▶ Task objective
Of the entries below, copy only those lines that contain the word "Given".

--------------------------------------------------

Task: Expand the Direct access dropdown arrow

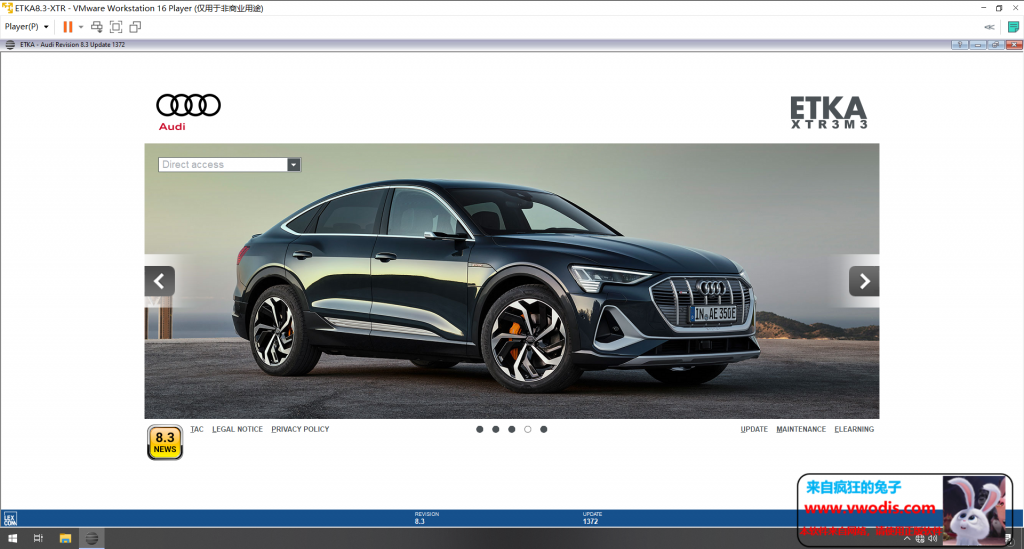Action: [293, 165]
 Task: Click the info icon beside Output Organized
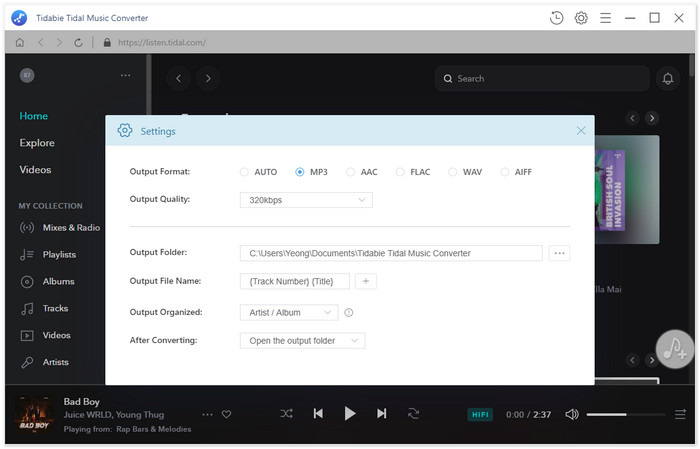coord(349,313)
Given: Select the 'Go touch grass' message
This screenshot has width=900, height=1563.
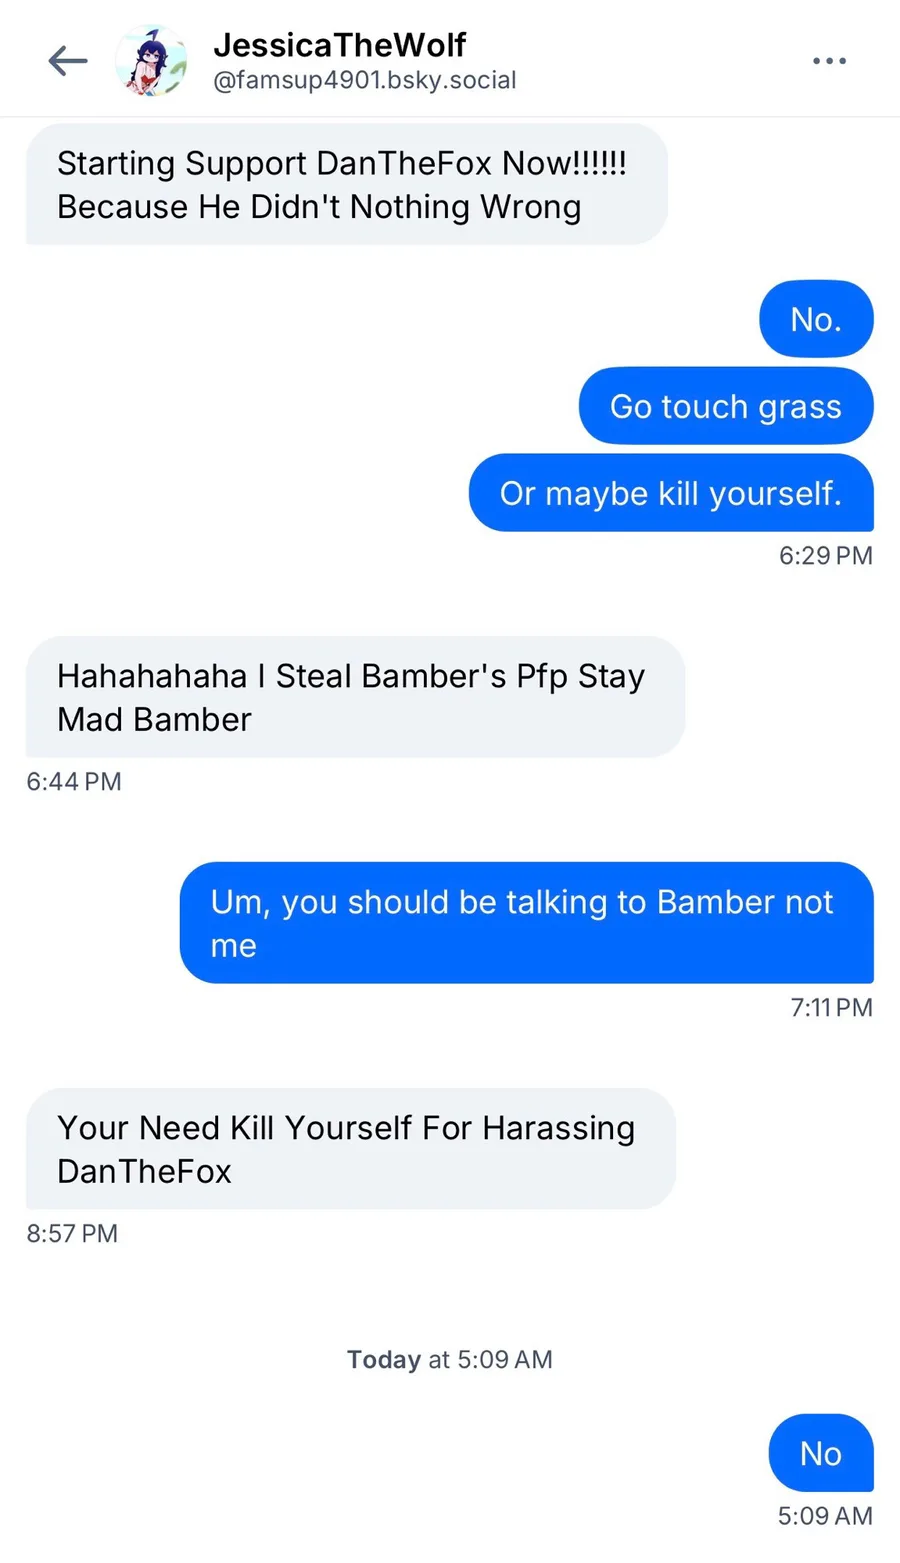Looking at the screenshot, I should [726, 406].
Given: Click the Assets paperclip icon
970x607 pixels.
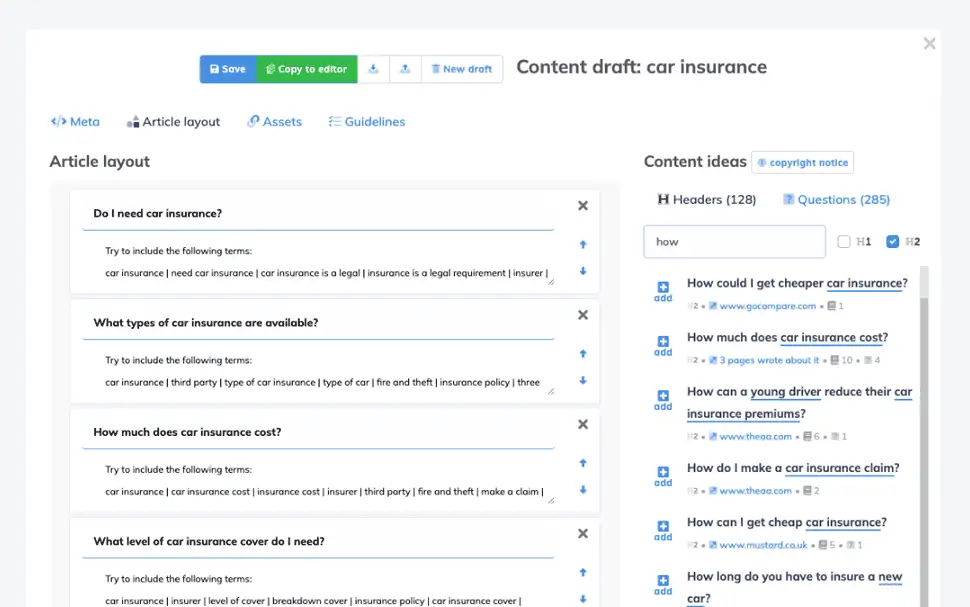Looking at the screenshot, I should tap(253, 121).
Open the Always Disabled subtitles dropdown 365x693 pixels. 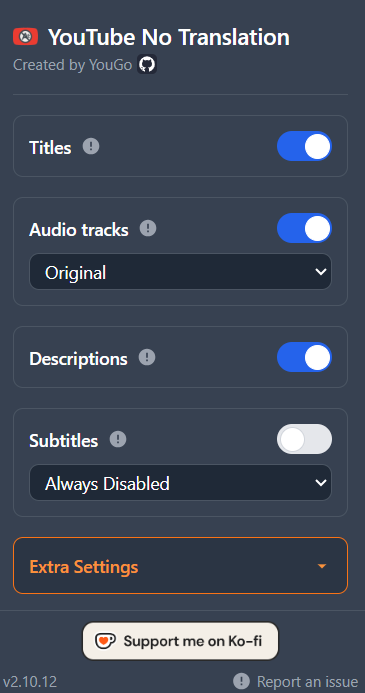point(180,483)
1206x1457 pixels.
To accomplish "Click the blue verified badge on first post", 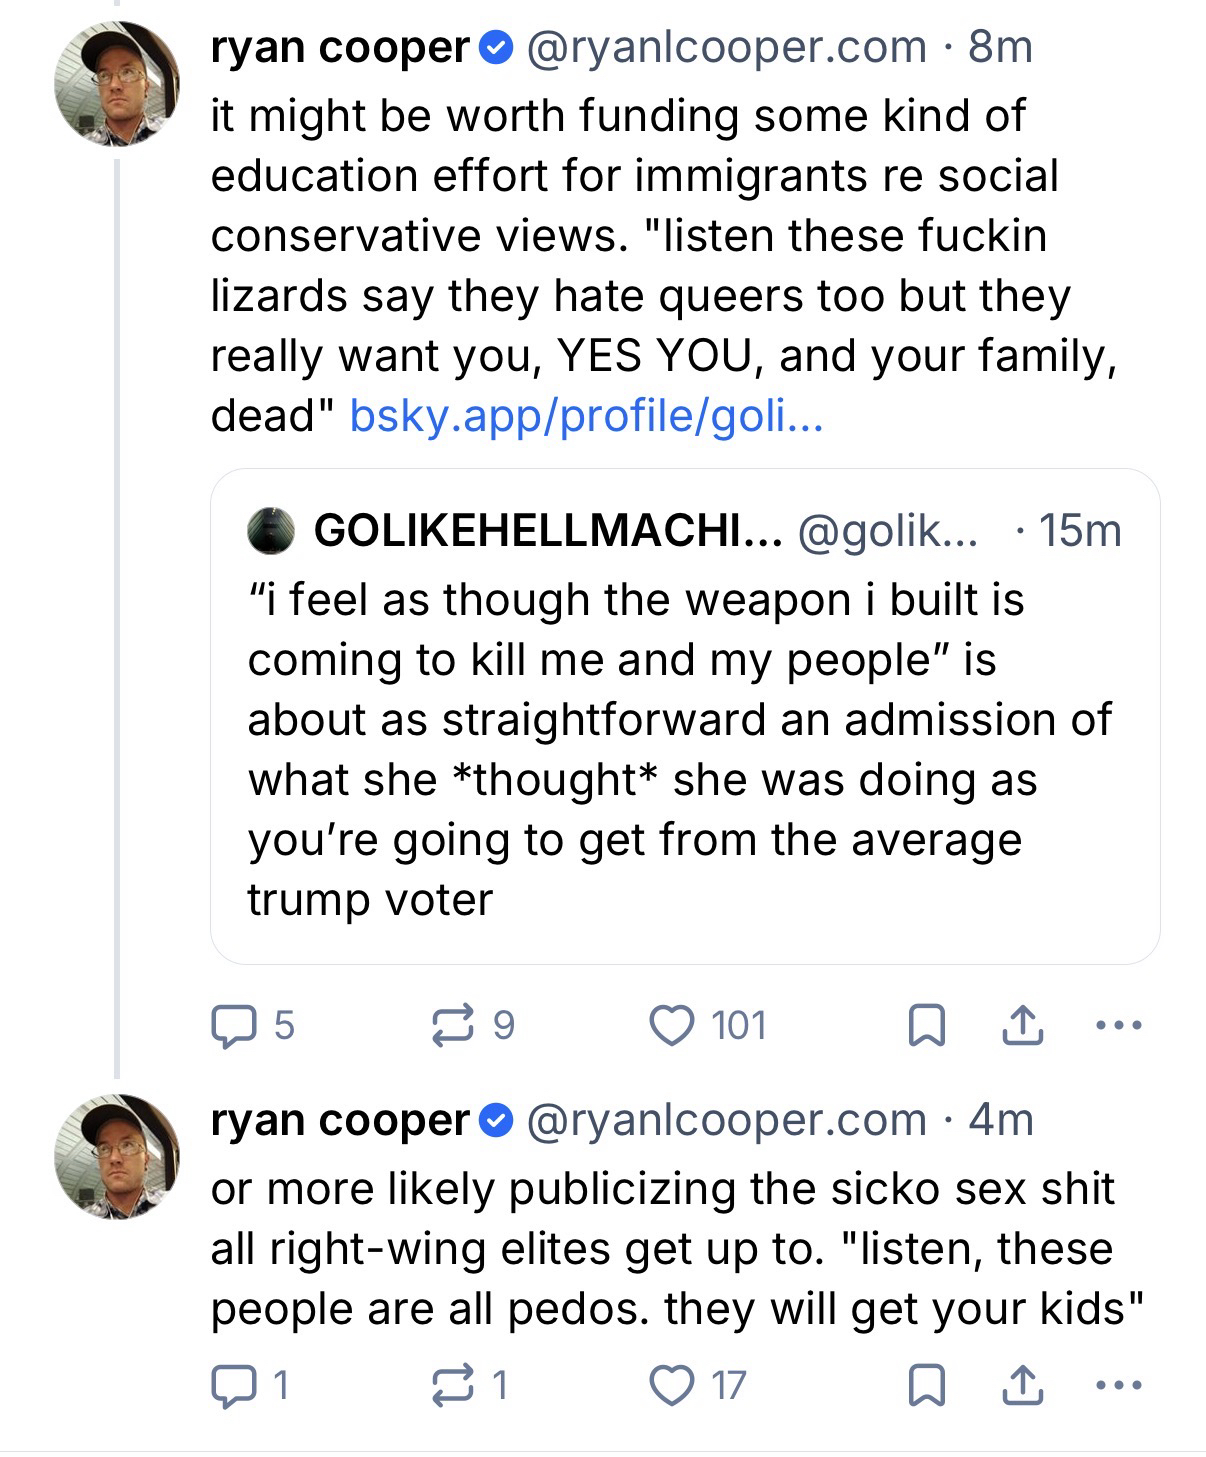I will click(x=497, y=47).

--------------------------------------------------

▶ Reply
Given: Select the 'Go touch grass' message
Given: Click the Assets paperclip icon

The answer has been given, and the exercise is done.